§ **AUSZUG**:
= = =

Aus einer E-Mail an einen Leser von „Marktwirtschaft reparieren“, der fragte, was für mich die entscheidenden Merkmale des „Kapitalismus“ in unserer heutigen Marktwirtschaft seien:

Tatsächlich sind „Kapitalismus“ und andere starke Konzepte als Begriffe immer schon umstritten gewesen. „Schon in den 1920er Jahren sammelte der Soziologe Werner Sombart 260 Definitionen von Sozialismus.“ (dt. Wikipedia, „Sozialismus“). Tiefere Ursache ist meines Erachtens, dass diese Begriffe nicht in erster Linie wissenschaftlich, sondern argumentationsstrategisch eingesetzt werden. Durch „Hin- und Herschieben“ der Begriffe in die eine oder andere Richtung sollen sie positiv besetzt oder diffamiert werden, je nach Intention der Schiebenden. Auf Seite 19 in unserem Buch (Fußnote 3) weisen wir explizit darauf hin. Das macht „exakte“ Definitionen völlig unmöglich (Gleiches gilt übrigens auch für viele andere sozialwissenschaftliche Begriffe: Rationalität, Nutzen, Egoismus/Altruismus etc. Schauen Sie mal in die entsprechenden Wikipedia-Artikel - das reine Elend).

= = =

§ **ROHDATEN**:

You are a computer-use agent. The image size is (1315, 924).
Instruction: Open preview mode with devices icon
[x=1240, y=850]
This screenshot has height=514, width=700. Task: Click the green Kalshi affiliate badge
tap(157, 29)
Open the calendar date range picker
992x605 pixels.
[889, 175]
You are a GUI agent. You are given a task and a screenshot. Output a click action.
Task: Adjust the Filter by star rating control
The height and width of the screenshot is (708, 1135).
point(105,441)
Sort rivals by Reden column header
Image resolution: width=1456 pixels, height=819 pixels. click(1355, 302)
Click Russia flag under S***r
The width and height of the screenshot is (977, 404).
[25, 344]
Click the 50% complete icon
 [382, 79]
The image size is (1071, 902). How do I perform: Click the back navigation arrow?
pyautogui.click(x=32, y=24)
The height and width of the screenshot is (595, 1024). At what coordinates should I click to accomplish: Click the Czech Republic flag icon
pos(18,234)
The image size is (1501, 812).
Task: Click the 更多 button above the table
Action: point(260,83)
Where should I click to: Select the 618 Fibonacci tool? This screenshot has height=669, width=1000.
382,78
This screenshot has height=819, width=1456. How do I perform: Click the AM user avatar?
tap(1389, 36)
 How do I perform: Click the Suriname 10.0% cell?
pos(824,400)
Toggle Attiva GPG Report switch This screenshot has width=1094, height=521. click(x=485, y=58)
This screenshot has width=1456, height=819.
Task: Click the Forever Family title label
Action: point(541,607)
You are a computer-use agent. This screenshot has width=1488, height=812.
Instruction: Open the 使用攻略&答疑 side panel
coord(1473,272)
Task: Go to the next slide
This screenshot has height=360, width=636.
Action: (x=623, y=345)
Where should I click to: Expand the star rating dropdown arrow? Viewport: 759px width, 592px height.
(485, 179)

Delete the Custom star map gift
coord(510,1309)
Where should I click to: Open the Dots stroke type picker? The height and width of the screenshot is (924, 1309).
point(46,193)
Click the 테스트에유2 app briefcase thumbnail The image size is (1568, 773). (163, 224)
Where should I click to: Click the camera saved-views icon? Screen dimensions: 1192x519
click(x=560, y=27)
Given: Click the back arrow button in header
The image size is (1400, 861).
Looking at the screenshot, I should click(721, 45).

= = =

§ **AUFGABENSTELLUNG**:
1. Aktualisiere den Abschnitt der Datensätze, der mit der Zeile beginnt, die „Where should I click to: Click“ enthält, und mit dem Ende der Datensätze schließt: Ersetze darin „back arrow“ durch „return arrow“ und lass alles andere unverändert.
2. Setze den Auszug über die Umstrittenheit des Begriffs „Kapitalismus“ nach seinem letzten Satz fort.

§ **GELÖSTE AUFGABEN**:
1.
Where should I click to: Click the camera saved-views icon? Screen dimensions: 1192x519
click(x=560, y=27)
Given: Click the return arrow button in header
The image size is (1400, 861).
Looking at the screenshot, I should click(721, 45).

2.
Wenn Sie mich nach einer expliziten Definition von Kapitalismus fragen, so müsste ich zunächst mit einer Definition von Marktwirtschaft beginnen: Marktwirtschaft ist gekennzeichnet durch die dezentrale ökonomische Organisation einer Gesellschaft, die über Preise und die Mechanismen von Angebot und Nachfrage indirekt über den Wert von Leistungen kommuniziert und dadurch „steuert“, welche Menschen welche Leistungen erbringen sollen, die dann in ihrer Gesamtheit den Wohlstand der Gesellschaft ausmachen. Wichtigste Voraussetzung ist Geld (also eine stabile Währung). Das Leistungsprinzip ist konstitutiv für die Institution des Eigentums, also den Schutz der selbstgeschaffenen Leistungen vor dem Zugriff anderer. Privateigentum (an Produktionsmitteln oder anderen Gütern) ist daher für mich kein Kennzeichen von Kapitalismus (im Gegensatz zu vielen gängigen Definitionen).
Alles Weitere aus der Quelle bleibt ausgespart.